WHAT YOU WILL DO: From the records below, print exactly the lines starting at the one containing "598x471 pixels. Task: Click" and ending at the one containing "Screen dimensions: 749x421", ends included, and nothing else.

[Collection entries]
===
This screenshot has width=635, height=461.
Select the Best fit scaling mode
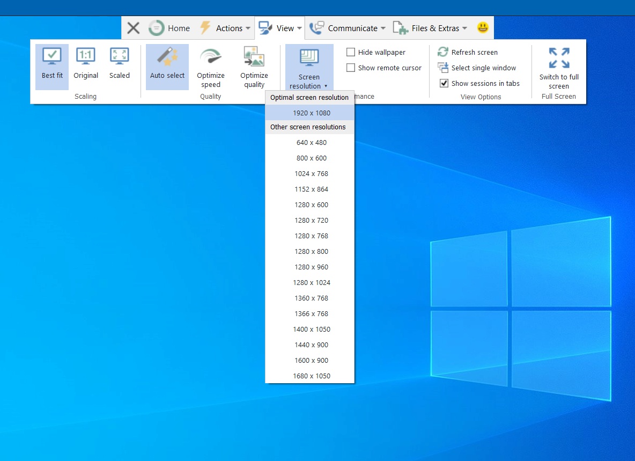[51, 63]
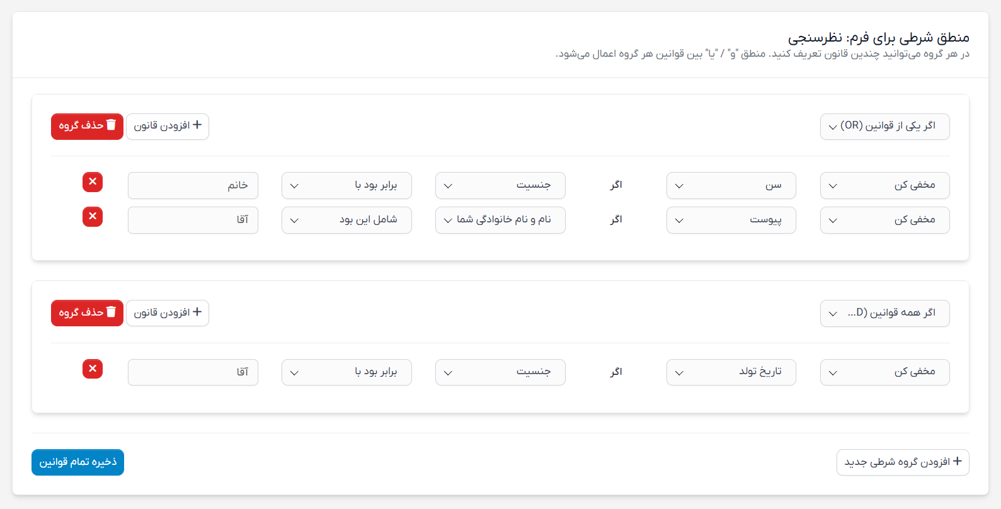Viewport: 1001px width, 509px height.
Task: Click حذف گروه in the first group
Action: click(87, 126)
===
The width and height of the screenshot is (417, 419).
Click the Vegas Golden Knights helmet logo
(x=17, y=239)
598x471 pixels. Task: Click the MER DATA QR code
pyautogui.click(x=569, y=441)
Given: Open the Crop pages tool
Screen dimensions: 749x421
===
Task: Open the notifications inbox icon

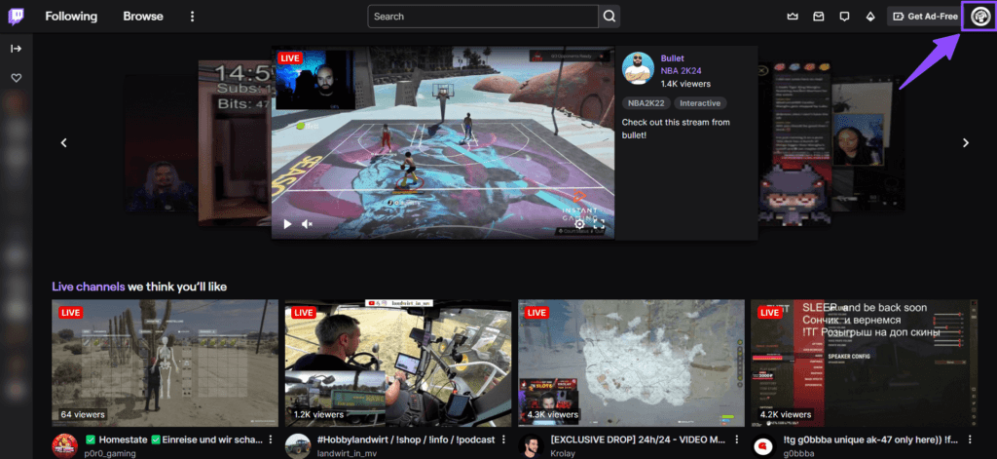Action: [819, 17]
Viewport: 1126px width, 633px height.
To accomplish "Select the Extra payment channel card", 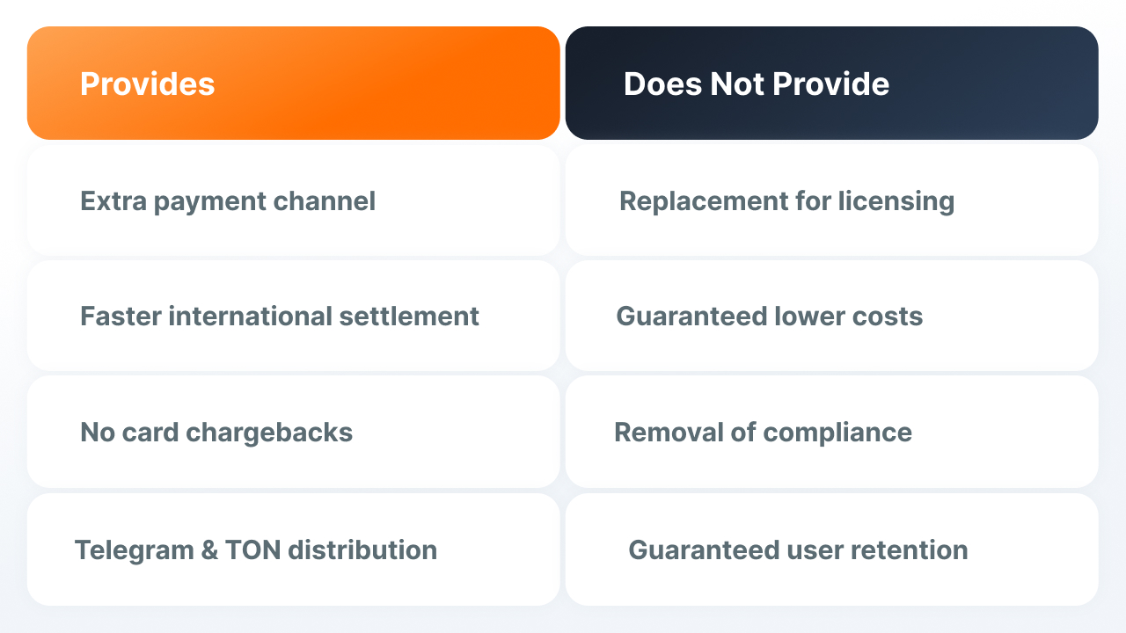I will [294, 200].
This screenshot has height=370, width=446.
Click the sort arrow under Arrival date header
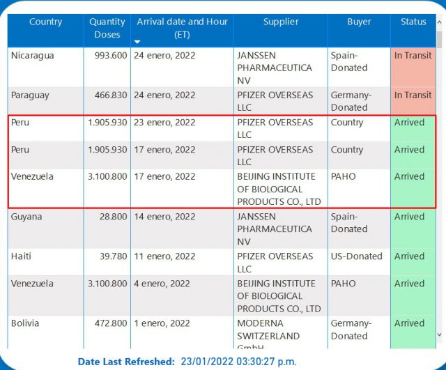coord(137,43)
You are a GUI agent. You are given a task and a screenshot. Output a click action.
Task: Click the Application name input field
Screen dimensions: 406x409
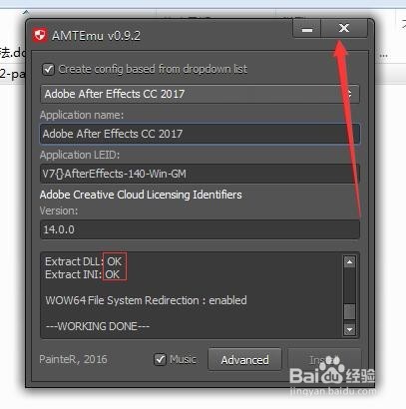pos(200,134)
===
RESPONSE:
598x471 pixels. Task: Click the MER DATA QR code
pyautogui.click(x=569, y=441)
Given: Open the Crop pages tool
Screen dimensions: 749x421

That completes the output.